### Task statement
Could you turn the lines below into a JSON list of strings, with one string per line, no blank lines, and the pictures left out?

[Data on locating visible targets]
********

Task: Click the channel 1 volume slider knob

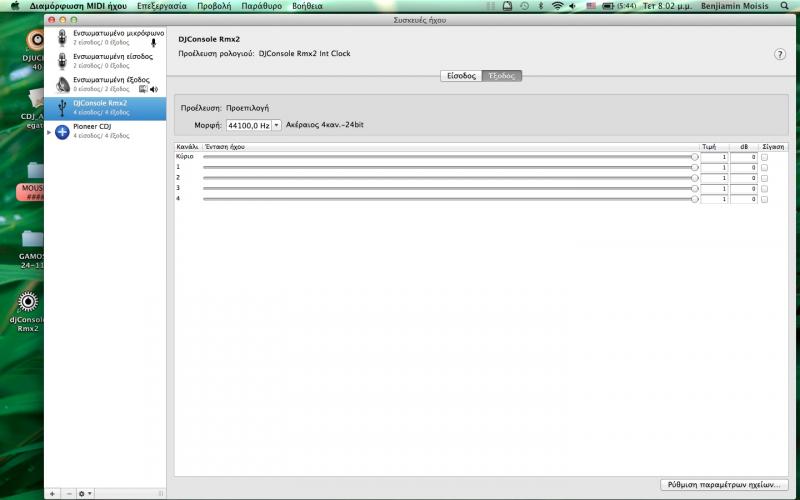Action: [695, 168]
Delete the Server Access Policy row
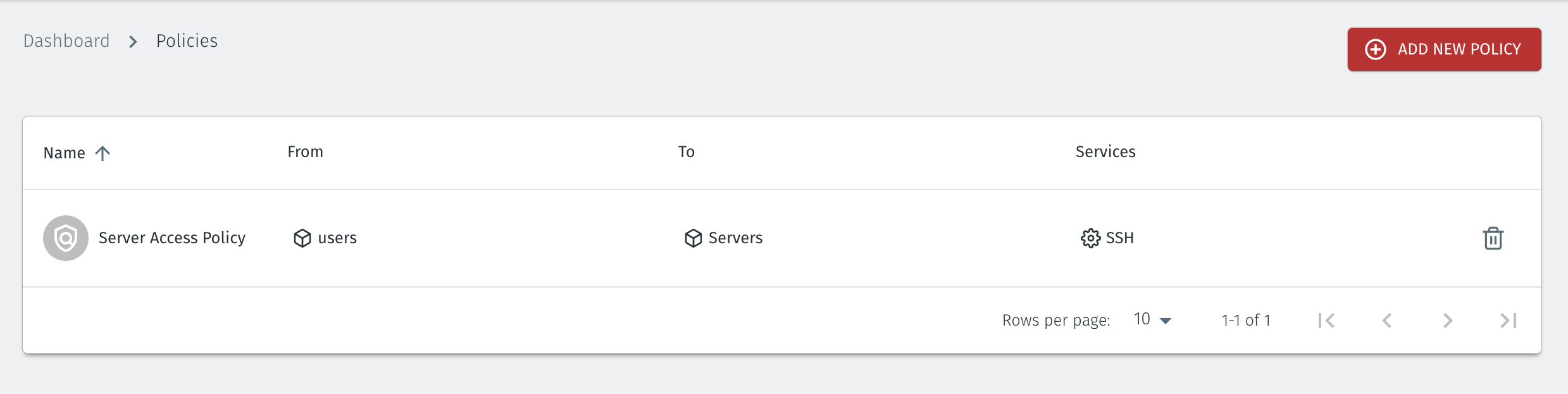The width and height of the screenshot is (1568, 394). pos(1493,238)
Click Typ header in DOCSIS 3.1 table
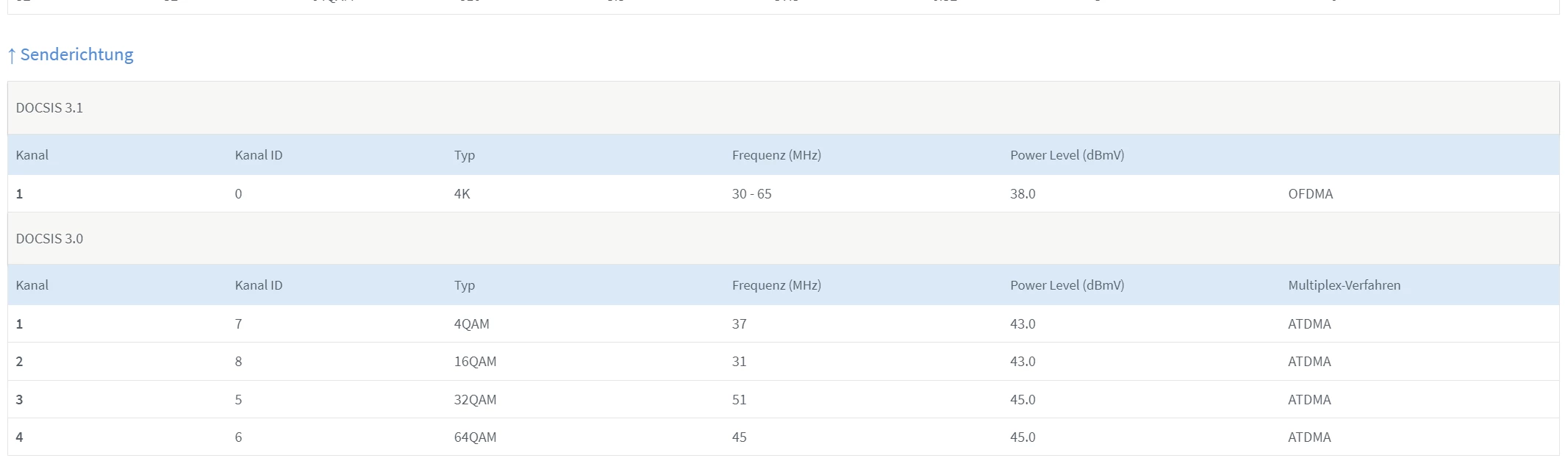Viewport: 1568px width, 458px height. 464,155
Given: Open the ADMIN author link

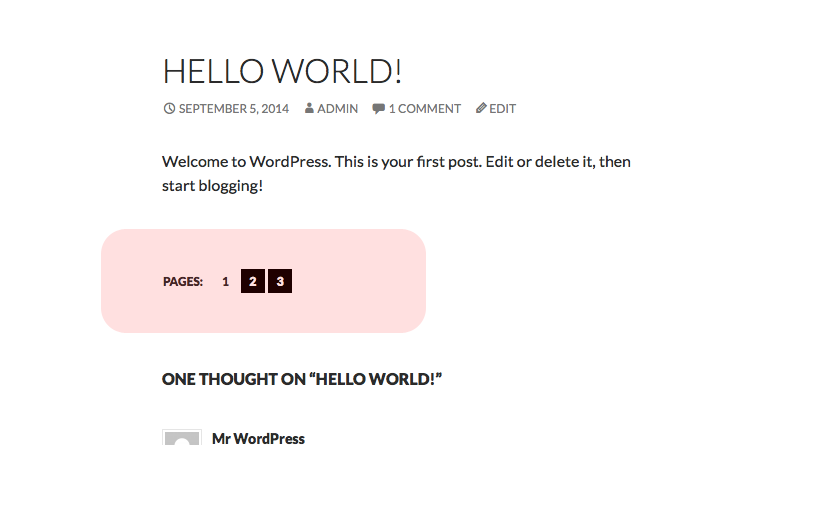Looking at the screenshot, I should pos(337,109).
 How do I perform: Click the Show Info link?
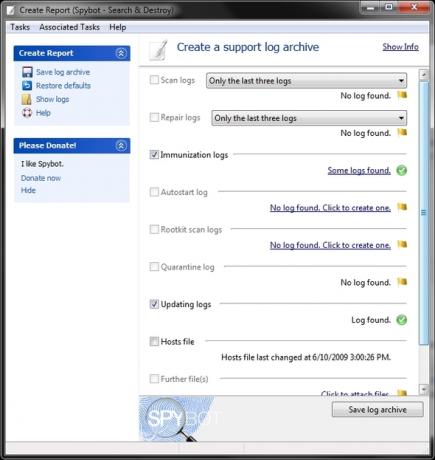tap(400, 47)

********

### Completed task
[
  "Task: Click the channel 1 volume slider knob",
  "Action: [695, 168]",
  "Delete the Server Access Policy row",
  "The width and height of the screenshot is (1568, 394). pos(1493,238)",
  "Click Typ header in DOCSIS 3.1 table",
  "Viewport: 1568px width, 458px height. 464,155",
  "Given: Open the ADMIN author link",
  "Looking at the screenshot, I should pos(337,109).",
  " How do I perform: Click the Show Info link?",
  "tap(400, 47)"
]